The tokenizer class you load from this checkpoint is not the same type as the class this function is called from. It may result in unexpected tokenization. 
The tokenizer class you load from this checkpoint is 'XLNetTokenizer'. 
The class this function is called from is 'KoBERTTokenizer'.
Asking to truncate to max_length but no maximum length is provided and the model has no predefined maximum length. Default to no truncation.


In [9]:
from sklearn.preprocessing import LabelEncoder

le = LabelEncoder()
data_only['인텐트'] = le.fit_transform(data_only['인텐트'])

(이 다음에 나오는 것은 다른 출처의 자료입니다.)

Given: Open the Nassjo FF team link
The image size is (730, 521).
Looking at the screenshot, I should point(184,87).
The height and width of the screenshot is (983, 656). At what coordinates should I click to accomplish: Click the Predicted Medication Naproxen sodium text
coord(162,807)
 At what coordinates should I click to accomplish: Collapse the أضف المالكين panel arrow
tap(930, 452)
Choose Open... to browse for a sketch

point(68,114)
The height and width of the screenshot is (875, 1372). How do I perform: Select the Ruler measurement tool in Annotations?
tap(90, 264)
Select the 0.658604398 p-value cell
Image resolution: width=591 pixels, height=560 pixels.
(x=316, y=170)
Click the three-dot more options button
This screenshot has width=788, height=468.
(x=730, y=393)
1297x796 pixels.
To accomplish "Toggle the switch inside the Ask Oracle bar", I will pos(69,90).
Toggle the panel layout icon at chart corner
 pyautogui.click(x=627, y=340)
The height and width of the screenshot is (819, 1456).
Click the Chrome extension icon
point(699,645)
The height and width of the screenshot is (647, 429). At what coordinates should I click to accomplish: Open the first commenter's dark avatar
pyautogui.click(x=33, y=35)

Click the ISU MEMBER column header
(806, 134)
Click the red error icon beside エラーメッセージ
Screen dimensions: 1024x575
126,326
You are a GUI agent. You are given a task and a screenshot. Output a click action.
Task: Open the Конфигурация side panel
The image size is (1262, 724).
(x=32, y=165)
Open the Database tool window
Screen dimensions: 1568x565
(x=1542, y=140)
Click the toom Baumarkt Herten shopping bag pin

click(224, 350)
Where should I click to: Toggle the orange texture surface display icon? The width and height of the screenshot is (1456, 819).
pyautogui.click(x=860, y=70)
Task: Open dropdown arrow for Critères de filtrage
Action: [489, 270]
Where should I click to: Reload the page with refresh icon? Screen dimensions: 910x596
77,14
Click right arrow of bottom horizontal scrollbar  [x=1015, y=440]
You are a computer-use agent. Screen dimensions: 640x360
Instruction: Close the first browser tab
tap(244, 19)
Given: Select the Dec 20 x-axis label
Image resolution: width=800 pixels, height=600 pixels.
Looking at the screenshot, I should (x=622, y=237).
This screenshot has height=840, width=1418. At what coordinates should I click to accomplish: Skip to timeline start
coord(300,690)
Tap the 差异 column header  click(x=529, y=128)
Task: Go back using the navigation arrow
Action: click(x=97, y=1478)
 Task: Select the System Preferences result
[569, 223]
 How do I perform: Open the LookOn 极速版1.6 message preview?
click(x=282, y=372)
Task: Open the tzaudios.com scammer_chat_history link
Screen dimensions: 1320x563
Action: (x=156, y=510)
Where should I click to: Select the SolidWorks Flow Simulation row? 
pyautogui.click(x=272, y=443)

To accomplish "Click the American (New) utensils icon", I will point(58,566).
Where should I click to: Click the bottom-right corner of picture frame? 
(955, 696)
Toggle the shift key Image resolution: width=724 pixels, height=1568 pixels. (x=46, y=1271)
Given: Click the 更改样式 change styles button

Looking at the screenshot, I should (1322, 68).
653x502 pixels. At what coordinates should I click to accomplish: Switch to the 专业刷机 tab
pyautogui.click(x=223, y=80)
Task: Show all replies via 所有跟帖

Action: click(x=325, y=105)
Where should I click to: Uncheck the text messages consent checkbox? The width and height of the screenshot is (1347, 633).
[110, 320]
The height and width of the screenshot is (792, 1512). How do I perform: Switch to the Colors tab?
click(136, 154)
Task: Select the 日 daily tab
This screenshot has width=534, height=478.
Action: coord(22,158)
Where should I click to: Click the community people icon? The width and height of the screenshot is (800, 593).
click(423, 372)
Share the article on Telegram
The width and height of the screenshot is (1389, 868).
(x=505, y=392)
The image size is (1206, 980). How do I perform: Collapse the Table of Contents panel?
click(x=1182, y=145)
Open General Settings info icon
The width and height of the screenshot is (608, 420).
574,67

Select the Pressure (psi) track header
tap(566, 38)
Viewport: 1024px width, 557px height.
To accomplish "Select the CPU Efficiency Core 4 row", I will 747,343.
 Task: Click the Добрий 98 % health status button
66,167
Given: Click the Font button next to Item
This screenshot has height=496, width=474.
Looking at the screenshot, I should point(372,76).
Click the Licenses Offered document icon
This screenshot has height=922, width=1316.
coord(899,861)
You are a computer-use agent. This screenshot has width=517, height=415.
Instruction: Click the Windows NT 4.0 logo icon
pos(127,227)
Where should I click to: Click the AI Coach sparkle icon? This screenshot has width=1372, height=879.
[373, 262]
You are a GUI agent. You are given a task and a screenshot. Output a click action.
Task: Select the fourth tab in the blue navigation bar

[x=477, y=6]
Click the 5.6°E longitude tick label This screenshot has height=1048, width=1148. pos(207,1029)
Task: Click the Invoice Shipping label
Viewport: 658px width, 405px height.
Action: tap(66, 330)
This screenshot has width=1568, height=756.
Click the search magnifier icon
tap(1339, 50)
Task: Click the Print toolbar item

A value is trying to be set on a copy of a slice from a DataFrame.
Try using .loc[row_indexer,col_indexer] = value instead

See the caveats in the documentation: https://pandas.pydata.org/pandas-docs/stable/user_guide/indexing.html#returning-a-view-versus-a-copy
  data_only['인텐트'] = le.fit_transform(data_only['인텐트'])


In [10]:
input_ids = embedding['input_ids']
attention_masks = embedding['attention_mask']
labels = data_only['인텐트'].to_numpy()

In [11]:
class MenuDataset(Dataset):
    def __init__(self, input_ids, attention_masks, labels):
        self.input_ids = [torch.tensor(ids, dtype=torch.long) for ids in input_ids]
        self.attention_masks = [torch.tensor(mask, dtype=torch.long) for mask in attention_masks]
        self.labels = labels

    def __len__(self):
        return len(self.input_ids)

    def __getitem__(self, idx):
        return {
            'input_ids': self.input_ids[idx],
            'attention_mask': self.attention_masks[idx],
            'labels': torch.tensor(self.labels[idx], dtype=torch.long)
        }

In [12]:
# 데이터셋 생성
dataset = MenuDataset(input_ids=input_ids, attention_masks=attention_masks, labels=labels)

# 데이터셋을 학습용과 검증용으로 분리
train_data, val_data = train_test_split(dataset, test_size=0.2)

In [13]:
# hyper parmeter
epochs= 5
batch_size=32
lr = 2e-5

In [14]:
# DataLoader 생성
train_data_loader = DataLoader(train_data, batch_size=batch_size)
val_data_loader = DataLoader(val_data, batch_size=batch_size)

In [15]:
# PyTorch의 nn.Module 클래스를 상속받아 BertClassifier 클래스를 정의합니다.
# 이 클래스는 BERT 모델을 이용한 분류 모델을 구현한 것입니다.
class BertClassifier(nn.Module):
    # 초기화 메소드에서는 분류할 라벨의 개수(num_labels)와 드롭아웃 비율(dropout_rate)를 인자로 받습니다.
    # 'bert-base-uncased'라는 이름의 사전 훈련된 모델을 사용하여 BERT 모델을 초기화하고,
    # 드롭아웃 레이어와 선형 레이어를 추가합니다.
    def __init__(self, num_labels, dropout_rate=0.3):
        super(BertClassifier, self).__init__()
        self.bert = BertModel.from_pretrained('skt/kobert-base-v1')
        self.dropout = nn.Dropout(dropout_rate)
        self.linear = nn.Linear(768, num_labels)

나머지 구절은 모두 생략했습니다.